The agents do not have file system access outside the sandbox. Simulation results are passed back through a structured API, not by reading output files.
Deployment Shape
The system runs as a long-lived service with a job queue:
- Engineer submits optimization requirements via API.
- Job enters queue with priority and resource allocation.
- Worker picks up job and initializes agent system.
- Agents run refinement cycles until convergence or max cycles.
- Final design and optimization history returned to engineer.
Each job runs in an isolated container with its own simulation engine instance. This prevents resource contention and allows parallel execution of multiple optimization jobs.
Technical Verdict
Use this approach when:
- You have expensive numerical simulations that require expert parameter tuning.
- The problem formulation is well-defined but the optimal parameters are not.
- You need to explore design spaces where human intuition is unreliable.
- You can tolerate 10-20% of jobs requiring human review.
Avoid this approach when:
- Simulation runtime exceeds 30 minutes per cycle (feedback loop too slow).
- The problem formulation is ambiguous or changes frequently (agents cannot learn stable patterns).

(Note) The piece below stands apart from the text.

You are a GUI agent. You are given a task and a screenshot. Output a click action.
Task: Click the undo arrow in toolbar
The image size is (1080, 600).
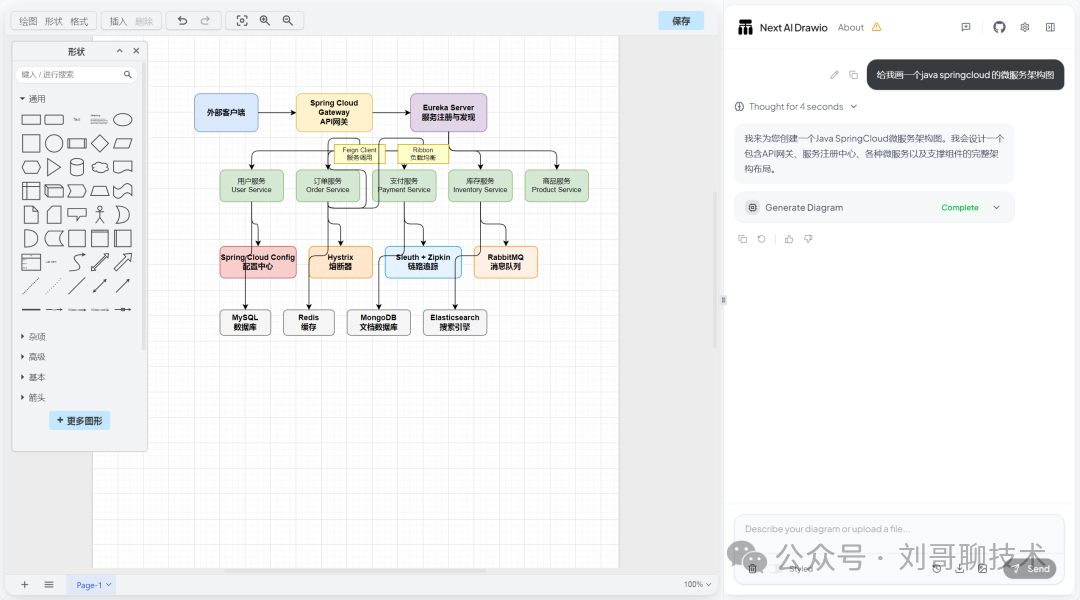pyautogui.click(x=182, y=21)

- You need guaranteed convergence (the system is probabilistic, not deterministic).
- Your simulation engine does not expose a clean parameter API (agents need structured tool boundaries).
The key insight is that agents can manage iterative refinement loops if you give them structured state, clear tool boundaries, and a coordinator that balances exploration with exploitation. The system works because topology optimization has well-defined success criteria (convergence, constraint satisfaction, quality metrics). Applying this pattern to less structured engineering domains will require more sophisticated quality assessment agents.